April - June 2009 (Part-I)

Number  2


 

Abstract
PDF of this Article

Is there a correlation between subjective global assessment
and food intake, anthropometric measurement and
biochemical parameters in nutritional assessment
of haemodialysis patients?

Habibe Sahin1, Neriman İnanç2, Dilek Katrancı3, Nurse Özlem Aslan4

ABSTRACT

Objective: Subjective Global Assessment (SGA), a semi-quantitative method of evaluation for nutritional status, has a widespread use among haemodialysis patients both in research studies and in clinical practice. This study was performed to analyze possible correlations between SGA and food intake, anthropometric measurements, bioelectrical impedance (BIA) and biochemical parameters in haemodialysis patients.

Methodology: The cross-sectional study was conducted on 150 Haemodialysis (HD) patients. HD patients were assessed by SGA, 3-day food intake, anthropometry, and some biochemical parameters.

Results: According to the SGA 47.3% of patients were well nourished (SGA-A), 37.4% were moderately malnourished (SGA-B) and 15.3% were severely malnourished (SGA-C). While there was a negative correlation between energy, fat intake and SGA score (p=0.025 and p=0.003, respectively), a correlation between carbohydrate, protein intake and SGA score was not found. There were a negative correlation between SGA and serum total protein (p=0.035), albumin (p=0.024) and haemoglobin levels (p=0.001) and a positive correlation between C Reactive Protein (CRP) (p=0.001).

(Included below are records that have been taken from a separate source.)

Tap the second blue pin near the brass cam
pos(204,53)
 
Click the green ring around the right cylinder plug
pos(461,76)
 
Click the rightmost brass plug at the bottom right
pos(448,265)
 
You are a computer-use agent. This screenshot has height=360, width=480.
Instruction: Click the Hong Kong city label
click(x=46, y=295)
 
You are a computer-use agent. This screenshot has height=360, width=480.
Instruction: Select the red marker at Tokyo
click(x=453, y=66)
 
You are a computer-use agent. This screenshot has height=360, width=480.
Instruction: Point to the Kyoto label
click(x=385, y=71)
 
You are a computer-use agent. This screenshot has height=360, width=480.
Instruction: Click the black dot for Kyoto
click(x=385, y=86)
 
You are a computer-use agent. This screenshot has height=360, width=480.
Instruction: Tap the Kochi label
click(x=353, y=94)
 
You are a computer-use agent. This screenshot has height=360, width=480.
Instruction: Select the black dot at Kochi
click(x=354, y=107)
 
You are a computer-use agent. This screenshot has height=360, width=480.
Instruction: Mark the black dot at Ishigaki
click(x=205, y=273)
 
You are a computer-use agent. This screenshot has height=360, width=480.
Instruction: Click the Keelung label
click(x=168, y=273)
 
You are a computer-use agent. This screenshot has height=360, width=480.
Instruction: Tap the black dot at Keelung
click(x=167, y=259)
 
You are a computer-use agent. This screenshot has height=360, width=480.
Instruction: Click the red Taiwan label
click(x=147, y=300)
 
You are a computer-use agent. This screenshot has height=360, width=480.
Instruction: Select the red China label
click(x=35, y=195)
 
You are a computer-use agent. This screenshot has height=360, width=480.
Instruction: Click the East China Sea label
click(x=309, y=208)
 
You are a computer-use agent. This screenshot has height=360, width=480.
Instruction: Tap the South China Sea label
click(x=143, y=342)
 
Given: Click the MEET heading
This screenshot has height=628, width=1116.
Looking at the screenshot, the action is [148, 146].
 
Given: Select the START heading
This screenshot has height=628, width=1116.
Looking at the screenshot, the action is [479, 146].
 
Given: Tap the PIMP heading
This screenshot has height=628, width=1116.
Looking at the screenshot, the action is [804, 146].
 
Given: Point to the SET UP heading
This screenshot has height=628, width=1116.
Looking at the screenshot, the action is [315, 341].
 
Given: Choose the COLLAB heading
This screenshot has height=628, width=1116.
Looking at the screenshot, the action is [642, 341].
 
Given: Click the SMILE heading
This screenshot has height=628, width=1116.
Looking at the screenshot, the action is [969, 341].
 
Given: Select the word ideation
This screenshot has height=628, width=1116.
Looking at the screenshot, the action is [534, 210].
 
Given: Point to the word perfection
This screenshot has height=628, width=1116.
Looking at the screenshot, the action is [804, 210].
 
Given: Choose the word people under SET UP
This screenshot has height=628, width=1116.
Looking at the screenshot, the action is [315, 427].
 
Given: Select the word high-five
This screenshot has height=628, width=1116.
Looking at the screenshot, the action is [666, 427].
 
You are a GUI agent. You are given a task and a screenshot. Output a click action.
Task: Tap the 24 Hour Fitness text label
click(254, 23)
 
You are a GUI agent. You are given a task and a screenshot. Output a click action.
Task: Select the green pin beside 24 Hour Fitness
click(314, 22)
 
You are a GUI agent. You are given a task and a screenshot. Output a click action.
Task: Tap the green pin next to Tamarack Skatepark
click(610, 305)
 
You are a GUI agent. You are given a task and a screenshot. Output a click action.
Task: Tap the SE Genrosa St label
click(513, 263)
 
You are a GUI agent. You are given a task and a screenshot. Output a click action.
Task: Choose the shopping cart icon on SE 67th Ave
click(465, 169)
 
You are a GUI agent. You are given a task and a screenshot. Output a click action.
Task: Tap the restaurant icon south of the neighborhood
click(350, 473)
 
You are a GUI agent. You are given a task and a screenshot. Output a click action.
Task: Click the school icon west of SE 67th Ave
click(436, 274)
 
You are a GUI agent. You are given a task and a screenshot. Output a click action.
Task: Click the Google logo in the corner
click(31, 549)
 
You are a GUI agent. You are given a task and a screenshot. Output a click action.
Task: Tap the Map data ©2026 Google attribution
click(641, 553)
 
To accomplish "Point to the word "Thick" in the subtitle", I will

Conclusions: Subjective Global Assessment (SGA) was correlated with energy and fat intake and some biochemical parameters, but not with anthropometric measurements. Therefore, we conclude that further studies in which SGA with objective methods are used may be of value in determining nutritional status of haemodialysis patients.

KEY WORDS: Bioelectrical Impedance, Haemodialysis patients, Subjective Global Assessment.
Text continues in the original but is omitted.